Dr. Measham graduated in medicine from Dalhousie University, Halifax, Nova Scotia. He received a master of science and a doctorate in public health from the University of North Carolina in Chapel Hill and is a diplomat of the American Board of Preventive Medicine and Public Health. His honors include being elected to the Alpha Omega Alpha Honor Medical Society; being appointed as special professor of International Health, University of Nottingham Medical School, Nottingham, United Kingdom; and being named Dalhousie University Medical Alumnus of the Year in 20001.
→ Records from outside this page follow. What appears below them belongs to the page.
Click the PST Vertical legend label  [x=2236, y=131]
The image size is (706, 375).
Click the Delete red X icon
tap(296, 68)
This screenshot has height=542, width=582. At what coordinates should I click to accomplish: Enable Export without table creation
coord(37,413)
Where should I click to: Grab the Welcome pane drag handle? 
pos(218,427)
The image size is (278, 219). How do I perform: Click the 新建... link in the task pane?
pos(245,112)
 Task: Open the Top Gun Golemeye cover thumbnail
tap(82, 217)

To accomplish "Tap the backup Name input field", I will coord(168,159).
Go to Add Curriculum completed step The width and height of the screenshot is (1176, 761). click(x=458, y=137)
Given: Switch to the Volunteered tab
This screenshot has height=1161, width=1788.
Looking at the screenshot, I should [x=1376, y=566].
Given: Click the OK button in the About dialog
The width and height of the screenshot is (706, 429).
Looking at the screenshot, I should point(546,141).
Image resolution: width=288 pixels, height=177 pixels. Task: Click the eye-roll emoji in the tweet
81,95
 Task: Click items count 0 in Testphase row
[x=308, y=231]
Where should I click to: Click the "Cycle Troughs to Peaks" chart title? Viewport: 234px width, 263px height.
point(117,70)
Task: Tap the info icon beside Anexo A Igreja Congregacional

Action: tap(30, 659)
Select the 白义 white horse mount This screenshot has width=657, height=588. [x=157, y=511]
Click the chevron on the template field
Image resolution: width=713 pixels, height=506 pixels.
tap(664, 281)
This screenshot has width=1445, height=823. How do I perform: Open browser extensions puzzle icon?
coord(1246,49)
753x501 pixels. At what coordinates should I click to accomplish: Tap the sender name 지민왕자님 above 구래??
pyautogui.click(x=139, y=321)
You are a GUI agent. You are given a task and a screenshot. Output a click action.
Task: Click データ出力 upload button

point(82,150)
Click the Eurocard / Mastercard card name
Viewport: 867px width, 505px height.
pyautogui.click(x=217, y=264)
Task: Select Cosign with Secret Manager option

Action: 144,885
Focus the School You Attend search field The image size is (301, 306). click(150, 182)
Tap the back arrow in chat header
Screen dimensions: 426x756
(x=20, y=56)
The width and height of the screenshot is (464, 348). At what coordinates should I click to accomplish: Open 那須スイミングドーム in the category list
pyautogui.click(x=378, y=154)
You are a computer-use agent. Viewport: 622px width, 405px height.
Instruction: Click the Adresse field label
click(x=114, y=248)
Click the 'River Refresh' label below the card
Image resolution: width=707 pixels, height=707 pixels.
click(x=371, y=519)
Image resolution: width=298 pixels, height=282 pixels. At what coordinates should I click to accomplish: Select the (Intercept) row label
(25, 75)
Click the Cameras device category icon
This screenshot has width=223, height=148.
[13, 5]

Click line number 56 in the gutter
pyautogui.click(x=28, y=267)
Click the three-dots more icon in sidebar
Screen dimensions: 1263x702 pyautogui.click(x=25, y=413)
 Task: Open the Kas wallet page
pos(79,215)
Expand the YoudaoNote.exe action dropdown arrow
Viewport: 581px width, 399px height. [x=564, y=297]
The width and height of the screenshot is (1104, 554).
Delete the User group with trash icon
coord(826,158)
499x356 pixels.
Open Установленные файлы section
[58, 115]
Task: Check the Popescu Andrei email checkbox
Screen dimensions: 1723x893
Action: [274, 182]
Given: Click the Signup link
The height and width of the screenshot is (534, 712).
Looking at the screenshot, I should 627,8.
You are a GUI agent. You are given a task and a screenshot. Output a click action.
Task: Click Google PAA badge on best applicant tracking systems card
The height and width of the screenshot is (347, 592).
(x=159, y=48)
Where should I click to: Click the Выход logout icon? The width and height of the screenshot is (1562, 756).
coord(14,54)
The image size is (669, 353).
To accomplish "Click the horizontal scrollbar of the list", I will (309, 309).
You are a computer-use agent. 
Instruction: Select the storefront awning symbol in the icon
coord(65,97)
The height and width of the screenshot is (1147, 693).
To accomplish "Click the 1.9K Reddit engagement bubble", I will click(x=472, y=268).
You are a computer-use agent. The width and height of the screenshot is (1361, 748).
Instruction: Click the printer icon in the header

George Alleyne, M.D., F.R.C.P., F.A.C.P. (Hon), D.Sc. (Hon), is director emeritus of the Pan American Health Organization, where he served as director from 1995 to 2003. Dr. Alleyne is a native of Barbados and graduated from the University of the West Indies in medicine in 1957. He completed his postgraduate training in internal medicine in the United Kingdom and did further postgraduate work in that country and in the United States. He entered academic medicine at the University of the West Indies in 1962, and his career included research in the Tropical Metabolism Research Unit for his doctorate in medicine. He was appointed professor of medicine at the University of the West Indies in 1972, and four years later he became chair of the Department of Medicine. He is an emeritus professor of the University of the West Indies. Dr. Alleyne joined the Pan American Health Organization in 1981, in 1983 he was appointed director of the Area of Health Programs, and in 1990 he was appointed assistant director.